Header image

Living Hakkun's Dream

This is the land I promised but I will not let you go there.
Deuteronomy 34:4

 
Site updated: December 10, 2008: 4:00 pm  Click her to see What's New
 
 

 

 

 

 

Welcome to hakkun.com

Any word or phrase in white is a link to another page. By clicking on white you will go to that page.

Thank you for visiting the website. After you've taken a look, please leave your thoughts and/or suggestions in the Guest Book. To leave a message, click here or on Guest Book at left.

To send an e-mail click on the e-mail address: emassengill@comcast.net.

 

Living Hakkun's Dream


"When we go to America, our
daughters will eat butter and cream
and their skin will be tan.

Everybody will say they are beautiful."

-- Yi Hakkun

The dreamer lay unconscious on the side of the street in a pool of blood, his bicycle demolished, unaware of the traumatized driver of the car into which he had just ploughed.

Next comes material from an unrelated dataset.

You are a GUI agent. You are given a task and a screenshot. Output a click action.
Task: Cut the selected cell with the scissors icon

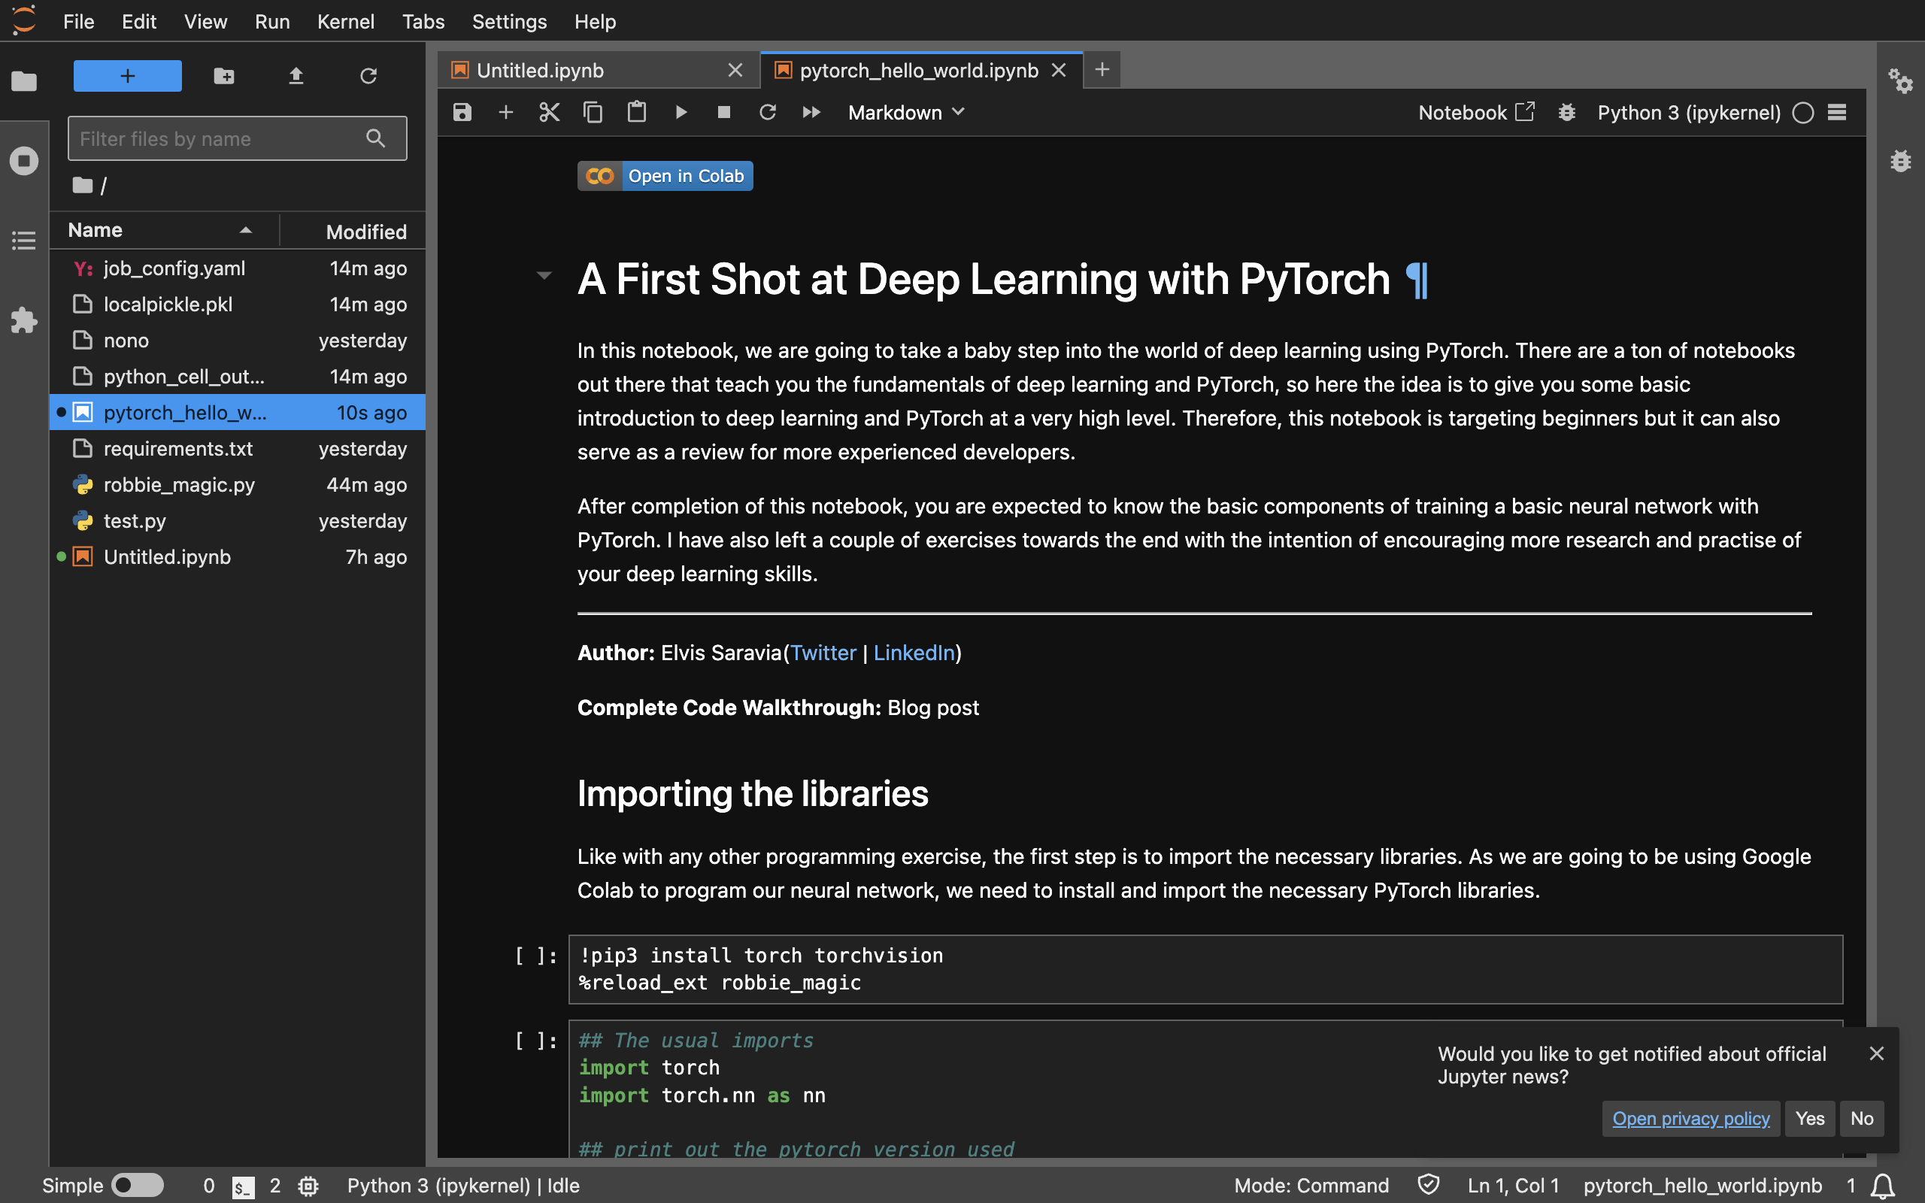point(549,112)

Earlier his wife taken the long bus to the bar where she knew she would find him. She had the letter they had been waiting for but she was anxious.

“How can we go? We don't have any money. We don't have anything!”

“Yawbo, don’t worry. Everything's going to be OK. You'll see. ”

“Come home with me.”

“No. You go. I’ll come later.”

“But I want you to come now.”

His exasperated look told her that she was wasting her breath. In anger and disgust, she turned and headed for the bus stop.

“Give me some money for a taxi,”

he called after her.

“I don’t have any,”

she said through clenched teeth, never looking back.
 
“What's wrong with her?,”

he shrugged as he went back in to refill his glass.

“Oh beautiful, for spacious skies. She'll see. It will all be different once we’re in America."

Later, his pockets empty and his brain in a drunken haze, he stopped at a friend’s room near the bar to tell him the news and to borrow his bike for the long ride home.

“Let me give you some money for a cab.”

“To hell with a cab!”

He threw the money on the floor. Outside he climb onto the bike and was haltingly on his way.

Now he lay on the concrete his head swelling from the violent blow of the street and his dream slowing fading like a balloon tugging on a string slipping through the fingers of a young boy trying desperately not to let it get away.

It was not always like this. Once he was a crusader; his mind filled with plans and schemes to right the wrongs visited on those who had the mixed blood of the soldier and the woman who for whatever reason had offered her body. He would help these forgotten mistakes go to their father's country where they would finally be accepted and prosper.

His hopes soared when he saw the young woman on the bus and instantly fell in love. They would go to the Promised Land together and he would make her a princess. He would give her things she could never imagine. People would stop them on the street and tell them how beautiful their children were. They would have the house that over many months he had painstakingly drawn and annotated in his perfect Chinese.

As to be expected from someone in his position, there were temporary setbacks. It was hard for one without pure blood to get anything other than menial work. He tried selling coffee but there were no buyers. He deserved better so he would think and plan while he was waiting for the better to arrive. Alcohol helped him negotiate the stumbling blocks. It dulled his mind to the times when there was nothing to eat for the young woman now his wife and their three daughters born in close succession.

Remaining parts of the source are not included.